The Act also captures
associates of overseas persons. The Act defines “associate” widely and the provisions are intended to regulate situations where investments are indirectly owned or controlled by an overseas person. The associate provisions therefore act as a way to identify those ultimately controlling investments (e.g. through agents, trust, business agreements, etc.) and as a general catch-all to prevent avoidance of the Act.
The application of the associate provisions has recently been in the spotlight with the High Court imposing a penalty on Australian-owned Carbon Conscious New Zealand Ltd (CCNZ) of $40,000 plus more than $6,000 in costs, for breaching the Act. CCNZ, an “overseas person” for the purposes of the Act, attempted to circumvent the need to obtain OIO consent by having a New Zealand associate buy the relevant land – and in doing so became a party to a transaction which resulted in an overseas investment in sensitive land without OIO consent.
The purchaser was an associate because of various contractual arrangements with CCNZ (including an option for CCNZ to acquire the land). According to the judgment “Katey LR Investments Limited was incorporated so as to avoid the need for CCNZ to obtain consent, and to disguise and distance CCNZ from the purchase of the property.”

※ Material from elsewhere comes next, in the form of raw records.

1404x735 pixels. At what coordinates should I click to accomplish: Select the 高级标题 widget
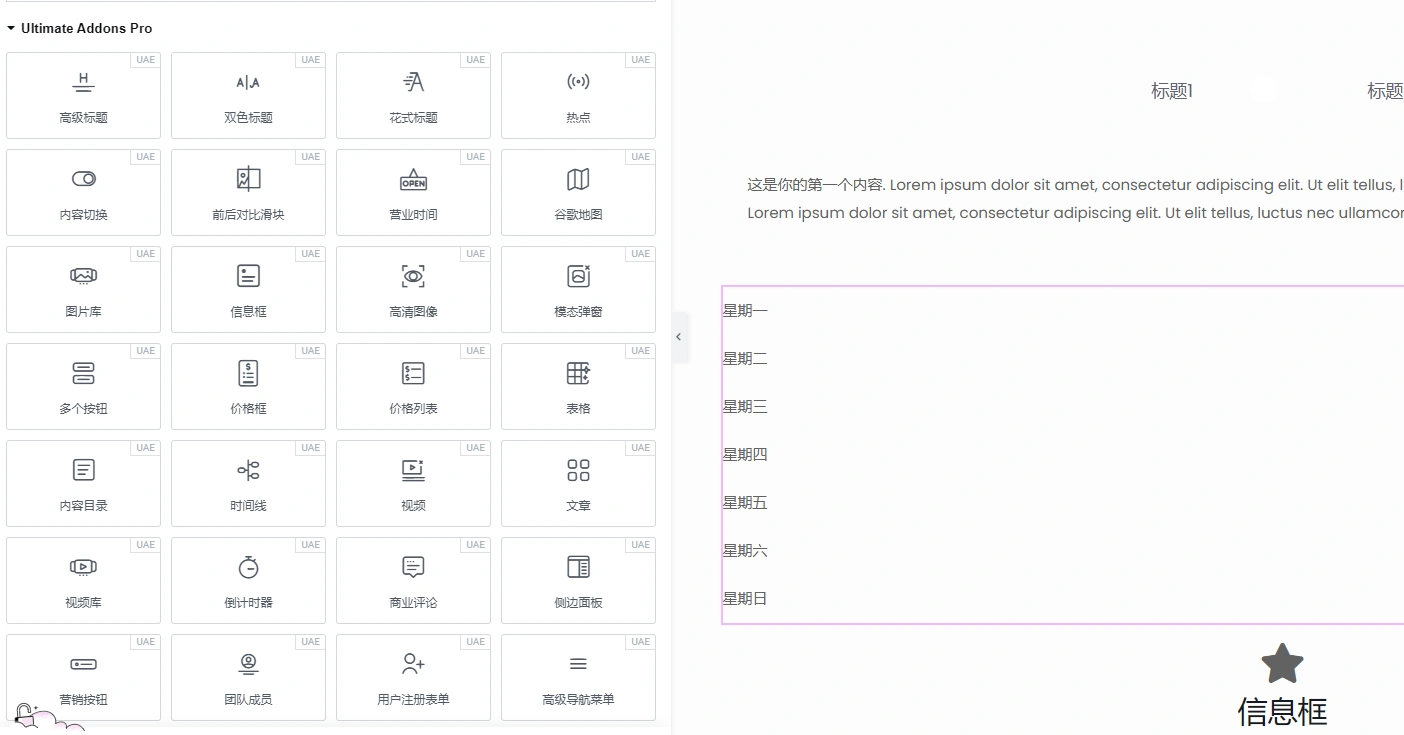(83, 95)
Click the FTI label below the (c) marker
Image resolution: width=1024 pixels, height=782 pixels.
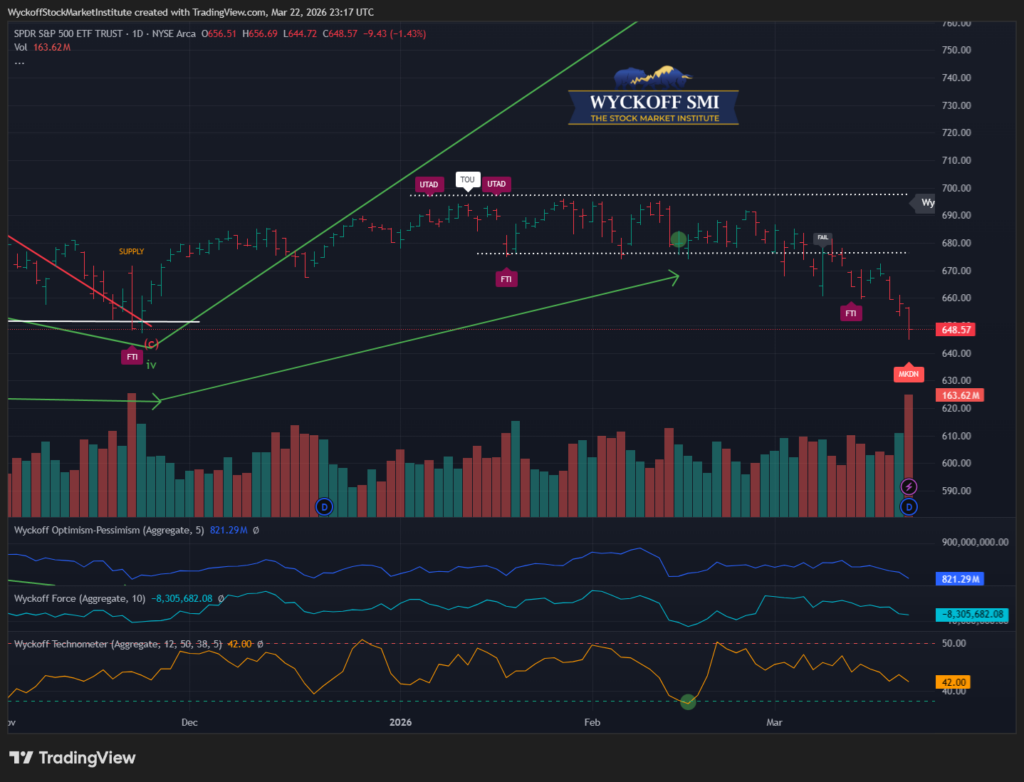coord(131,356)
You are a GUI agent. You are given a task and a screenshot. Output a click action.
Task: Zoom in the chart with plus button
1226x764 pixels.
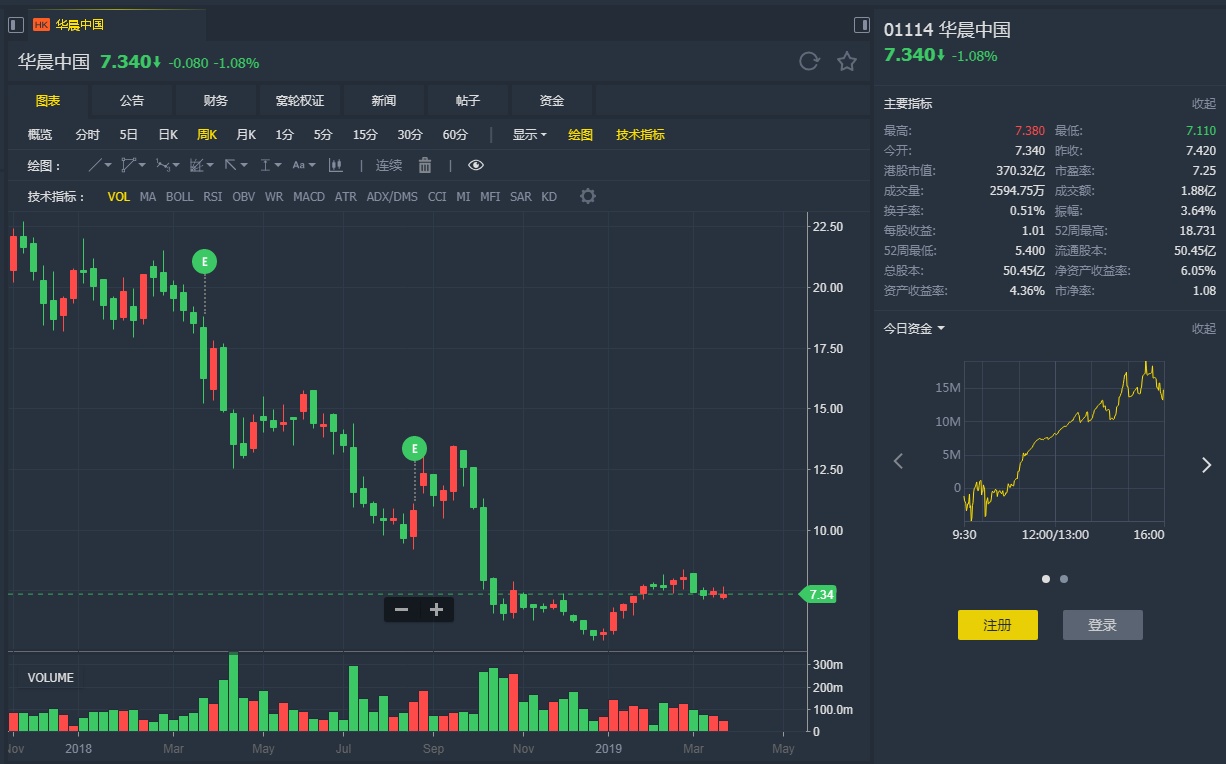pos(436,609)
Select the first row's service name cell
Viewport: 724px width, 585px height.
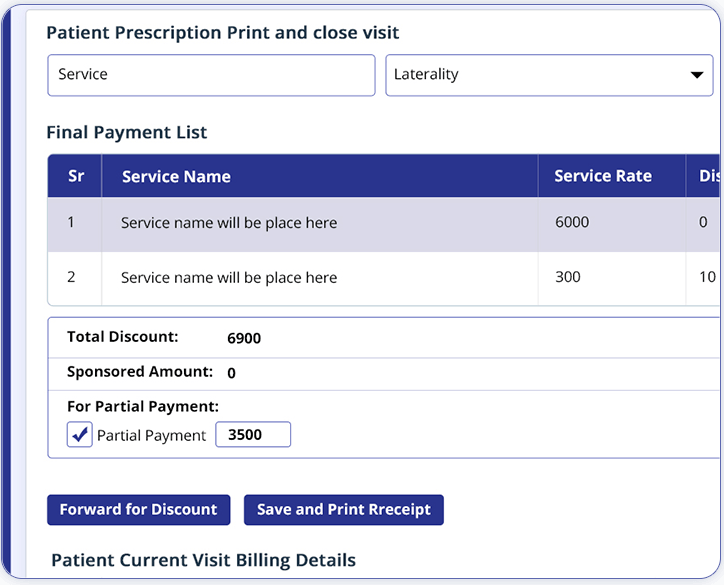point(229,223)
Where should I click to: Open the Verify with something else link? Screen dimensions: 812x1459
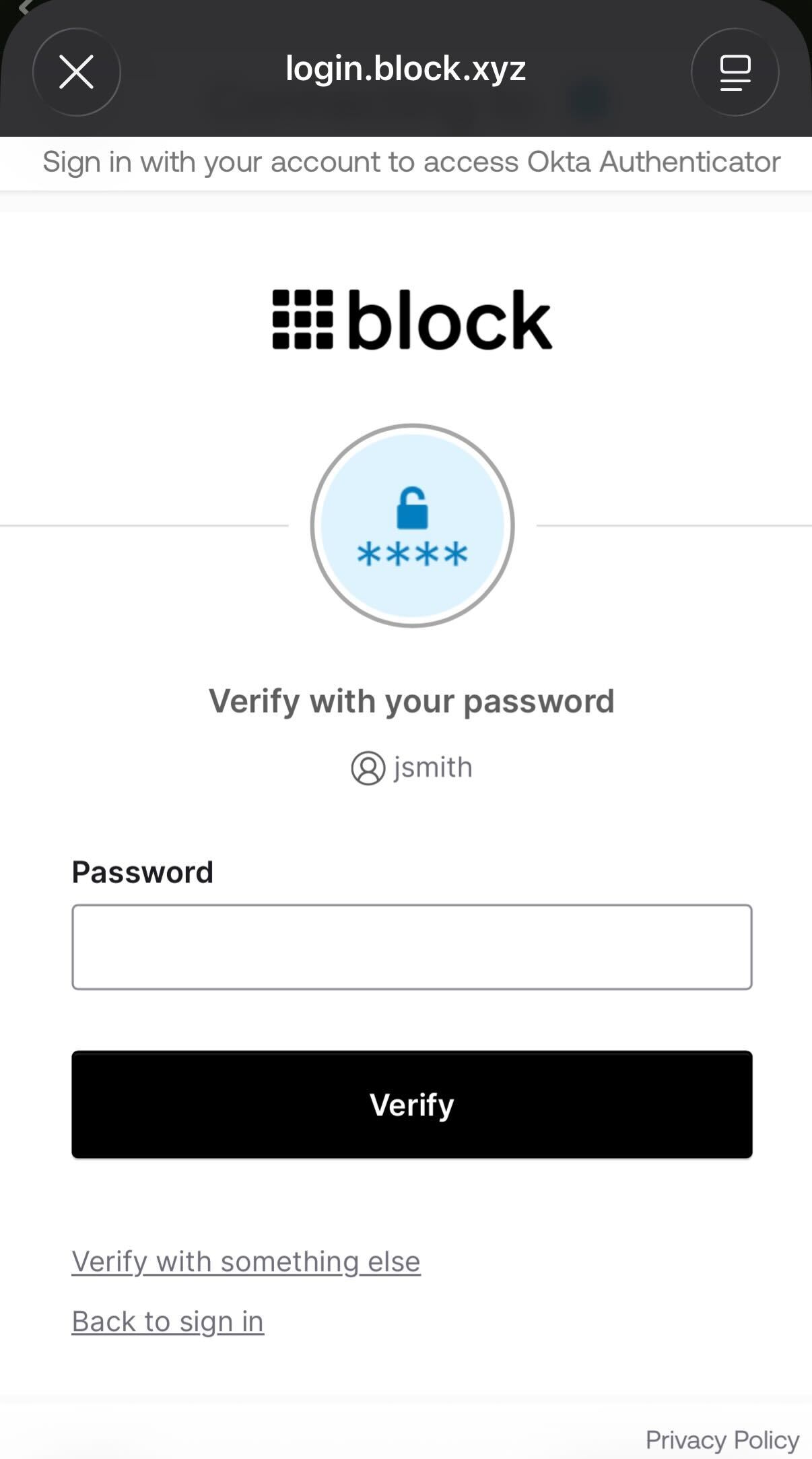pos(246,1262)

Significant business assets transactions
Broadly speaking, if the proposed investment is expected to exceed NZ$100 million (whether by one transaction or through a series of related transactions) or the overseas person acquires 25% ownership/control of an entity with gross New Zealand assets exceeding NZ$100 million, then the investment will be considered an overseas investment in “significant business assets” and OIO consent will need to be obtained.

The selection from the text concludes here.